Your answer is the lines below, exactly, from the one that contains "936x660 pixels." through the one that contains "Task: View analytics showing 20.5K views", both included.

** Opening Data block **

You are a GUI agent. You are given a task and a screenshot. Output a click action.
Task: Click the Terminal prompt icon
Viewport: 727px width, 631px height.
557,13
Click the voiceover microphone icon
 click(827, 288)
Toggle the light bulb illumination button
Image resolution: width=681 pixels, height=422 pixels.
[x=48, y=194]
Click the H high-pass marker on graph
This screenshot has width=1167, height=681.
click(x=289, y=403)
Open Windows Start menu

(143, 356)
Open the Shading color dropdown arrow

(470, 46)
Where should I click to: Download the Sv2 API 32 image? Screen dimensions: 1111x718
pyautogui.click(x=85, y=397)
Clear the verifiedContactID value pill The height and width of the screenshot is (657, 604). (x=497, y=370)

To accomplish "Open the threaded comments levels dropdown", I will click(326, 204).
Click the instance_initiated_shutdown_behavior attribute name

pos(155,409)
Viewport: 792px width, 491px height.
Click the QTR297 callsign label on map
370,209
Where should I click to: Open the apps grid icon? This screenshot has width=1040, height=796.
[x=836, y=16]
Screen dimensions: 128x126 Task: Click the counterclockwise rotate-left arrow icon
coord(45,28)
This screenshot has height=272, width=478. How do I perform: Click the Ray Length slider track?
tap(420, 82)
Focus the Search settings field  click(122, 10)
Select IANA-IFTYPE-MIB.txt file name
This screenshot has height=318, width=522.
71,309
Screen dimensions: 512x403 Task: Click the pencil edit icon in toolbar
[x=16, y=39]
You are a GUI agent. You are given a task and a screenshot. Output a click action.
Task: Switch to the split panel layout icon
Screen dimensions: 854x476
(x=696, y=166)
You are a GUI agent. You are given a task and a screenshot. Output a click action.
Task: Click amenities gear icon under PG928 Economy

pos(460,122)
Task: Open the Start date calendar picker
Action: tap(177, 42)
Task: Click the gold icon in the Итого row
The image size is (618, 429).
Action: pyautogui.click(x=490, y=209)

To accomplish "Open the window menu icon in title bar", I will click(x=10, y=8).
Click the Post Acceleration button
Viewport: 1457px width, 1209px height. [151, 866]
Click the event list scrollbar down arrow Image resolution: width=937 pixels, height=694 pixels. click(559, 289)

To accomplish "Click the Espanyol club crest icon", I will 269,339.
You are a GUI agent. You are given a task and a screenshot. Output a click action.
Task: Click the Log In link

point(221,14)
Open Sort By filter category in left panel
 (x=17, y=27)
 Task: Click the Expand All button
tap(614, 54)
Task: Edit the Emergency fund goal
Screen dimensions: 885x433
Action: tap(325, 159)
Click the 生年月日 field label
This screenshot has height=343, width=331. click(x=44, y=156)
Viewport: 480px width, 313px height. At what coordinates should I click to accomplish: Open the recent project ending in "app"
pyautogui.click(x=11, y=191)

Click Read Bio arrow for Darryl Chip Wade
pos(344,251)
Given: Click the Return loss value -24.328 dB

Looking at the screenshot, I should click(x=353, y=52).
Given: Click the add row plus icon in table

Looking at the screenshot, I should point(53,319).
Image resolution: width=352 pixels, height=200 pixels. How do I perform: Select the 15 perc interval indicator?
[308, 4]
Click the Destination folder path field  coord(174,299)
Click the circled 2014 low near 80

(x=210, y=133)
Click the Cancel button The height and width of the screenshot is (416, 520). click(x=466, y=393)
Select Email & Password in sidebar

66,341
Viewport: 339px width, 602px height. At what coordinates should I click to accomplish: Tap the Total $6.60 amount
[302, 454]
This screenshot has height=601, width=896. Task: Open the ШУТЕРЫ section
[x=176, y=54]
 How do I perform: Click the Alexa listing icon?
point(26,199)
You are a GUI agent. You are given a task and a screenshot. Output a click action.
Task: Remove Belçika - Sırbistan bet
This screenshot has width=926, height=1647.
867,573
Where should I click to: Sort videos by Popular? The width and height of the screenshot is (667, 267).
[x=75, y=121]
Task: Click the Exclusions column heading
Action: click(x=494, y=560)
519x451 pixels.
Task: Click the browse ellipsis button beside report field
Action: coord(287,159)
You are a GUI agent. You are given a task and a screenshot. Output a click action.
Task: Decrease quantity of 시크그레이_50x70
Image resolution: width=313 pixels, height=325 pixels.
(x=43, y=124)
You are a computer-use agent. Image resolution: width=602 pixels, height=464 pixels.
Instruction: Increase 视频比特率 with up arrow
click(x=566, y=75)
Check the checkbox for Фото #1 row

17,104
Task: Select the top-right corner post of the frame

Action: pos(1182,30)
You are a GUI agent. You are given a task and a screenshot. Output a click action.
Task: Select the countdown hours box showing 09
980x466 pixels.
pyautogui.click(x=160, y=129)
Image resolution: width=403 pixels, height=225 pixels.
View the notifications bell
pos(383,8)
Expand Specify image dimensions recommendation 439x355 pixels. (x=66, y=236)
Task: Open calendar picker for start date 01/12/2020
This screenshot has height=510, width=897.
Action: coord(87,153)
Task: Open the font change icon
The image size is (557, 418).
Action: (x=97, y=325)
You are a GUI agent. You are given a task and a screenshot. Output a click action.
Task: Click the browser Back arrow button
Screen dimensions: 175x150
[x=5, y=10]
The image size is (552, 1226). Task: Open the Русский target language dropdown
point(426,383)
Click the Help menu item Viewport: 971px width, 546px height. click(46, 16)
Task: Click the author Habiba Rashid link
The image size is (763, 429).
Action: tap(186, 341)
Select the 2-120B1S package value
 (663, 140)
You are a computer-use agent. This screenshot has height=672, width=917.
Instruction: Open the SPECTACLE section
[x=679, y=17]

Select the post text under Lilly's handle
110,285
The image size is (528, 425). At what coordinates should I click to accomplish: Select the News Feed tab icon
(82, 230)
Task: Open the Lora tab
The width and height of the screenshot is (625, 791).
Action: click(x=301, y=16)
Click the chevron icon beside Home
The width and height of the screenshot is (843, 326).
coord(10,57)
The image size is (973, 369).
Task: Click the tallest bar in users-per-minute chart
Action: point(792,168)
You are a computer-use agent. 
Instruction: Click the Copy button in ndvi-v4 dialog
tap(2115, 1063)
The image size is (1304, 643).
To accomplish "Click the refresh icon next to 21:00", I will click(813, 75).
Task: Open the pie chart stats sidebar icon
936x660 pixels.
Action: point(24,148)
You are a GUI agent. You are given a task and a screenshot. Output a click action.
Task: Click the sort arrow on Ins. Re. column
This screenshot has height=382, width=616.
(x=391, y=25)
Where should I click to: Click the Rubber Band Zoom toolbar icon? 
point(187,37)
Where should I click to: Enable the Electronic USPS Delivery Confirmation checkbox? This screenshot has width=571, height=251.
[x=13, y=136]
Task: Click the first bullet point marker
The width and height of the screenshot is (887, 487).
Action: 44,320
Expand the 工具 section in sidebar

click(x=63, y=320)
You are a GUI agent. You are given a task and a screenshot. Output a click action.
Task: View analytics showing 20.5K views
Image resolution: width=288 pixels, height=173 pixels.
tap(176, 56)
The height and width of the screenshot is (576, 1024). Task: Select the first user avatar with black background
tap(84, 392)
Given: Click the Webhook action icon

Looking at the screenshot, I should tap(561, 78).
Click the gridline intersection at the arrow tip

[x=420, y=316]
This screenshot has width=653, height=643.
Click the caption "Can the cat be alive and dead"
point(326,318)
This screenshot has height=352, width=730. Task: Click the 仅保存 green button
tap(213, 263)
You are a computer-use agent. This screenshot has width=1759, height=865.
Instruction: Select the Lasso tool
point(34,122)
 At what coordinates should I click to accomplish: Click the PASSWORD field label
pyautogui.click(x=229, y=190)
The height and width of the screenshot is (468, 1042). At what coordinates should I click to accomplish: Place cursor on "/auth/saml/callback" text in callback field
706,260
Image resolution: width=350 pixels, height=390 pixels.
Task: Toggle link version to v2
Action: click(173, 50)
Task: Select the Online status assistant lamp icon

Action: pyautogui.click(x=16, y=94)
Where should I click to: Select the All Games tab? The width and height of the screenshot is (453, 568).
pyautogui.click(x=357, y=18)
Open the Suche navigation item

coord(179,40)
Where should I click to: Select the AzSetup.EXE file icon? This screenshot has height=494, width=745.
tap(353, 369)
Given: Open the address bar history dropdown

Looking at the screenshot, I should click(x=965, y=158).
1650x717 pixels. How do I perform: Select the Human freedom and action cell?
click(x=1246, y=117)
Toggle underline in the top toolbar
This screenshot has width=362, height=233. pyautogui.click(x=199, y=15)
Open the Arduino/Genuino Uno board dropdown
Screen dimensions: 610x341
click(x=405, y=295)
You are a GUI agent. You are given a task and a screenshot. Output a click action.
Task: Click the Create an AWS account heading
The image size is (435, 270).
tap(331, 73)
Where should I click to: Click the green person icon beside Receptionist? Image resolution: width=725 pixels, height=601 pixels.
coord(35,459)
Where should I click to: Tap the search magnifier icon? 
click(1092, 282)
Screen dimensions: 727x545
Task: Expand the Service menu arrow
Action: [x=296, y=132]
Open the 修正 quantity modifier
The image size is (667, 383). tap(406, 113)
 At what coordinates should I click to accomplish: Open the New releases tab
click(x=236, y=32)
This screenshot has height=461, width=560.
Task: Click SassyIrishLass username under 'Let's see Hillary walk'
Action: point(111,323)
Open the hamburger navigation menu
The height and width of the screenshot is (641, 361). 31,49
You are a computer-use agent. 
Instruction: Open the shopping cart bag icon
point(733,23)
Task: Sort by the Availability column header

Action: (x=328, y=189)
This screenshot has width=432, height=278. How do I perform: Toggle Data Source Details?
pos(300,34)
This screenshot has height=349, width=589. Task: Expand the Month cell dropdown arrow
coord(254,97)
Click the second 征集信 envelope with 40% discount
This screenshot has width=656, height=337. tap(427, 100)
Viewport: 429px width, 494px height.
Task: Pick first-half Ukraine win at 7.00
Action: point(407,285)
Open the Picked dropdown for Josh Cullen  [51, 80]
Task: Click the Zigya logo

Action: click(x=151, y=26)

** Closing Data block **

**Response box:**
936x660 pixels.
Action: point(24,148)
You are a GUI agent. You are given a task and a screenshot. Output a click action.
Task: Click the sort arrow on Ins. Re. column
This screenshot has height=382, width=616.
(x=391, y=25)
Where should I click to: Click the Rubber Band Zoom toolbar icon? 
point(187,37)
Where should I click to: Enable the Electronic USPS Delivery Confirmation checkbox? This screenshot has width=571, height=251.
[x=13, y=136]
Task: Click the first bullet point marker
The width and height of the screenshot is (887, 487).
Action: 44,320
Expand the 工具 section in sidebar

click(x=63, y=320)
You are a GUI agent. You are given a task and a screenshot. Output a click action.
Task: View analytics showing 20.5K views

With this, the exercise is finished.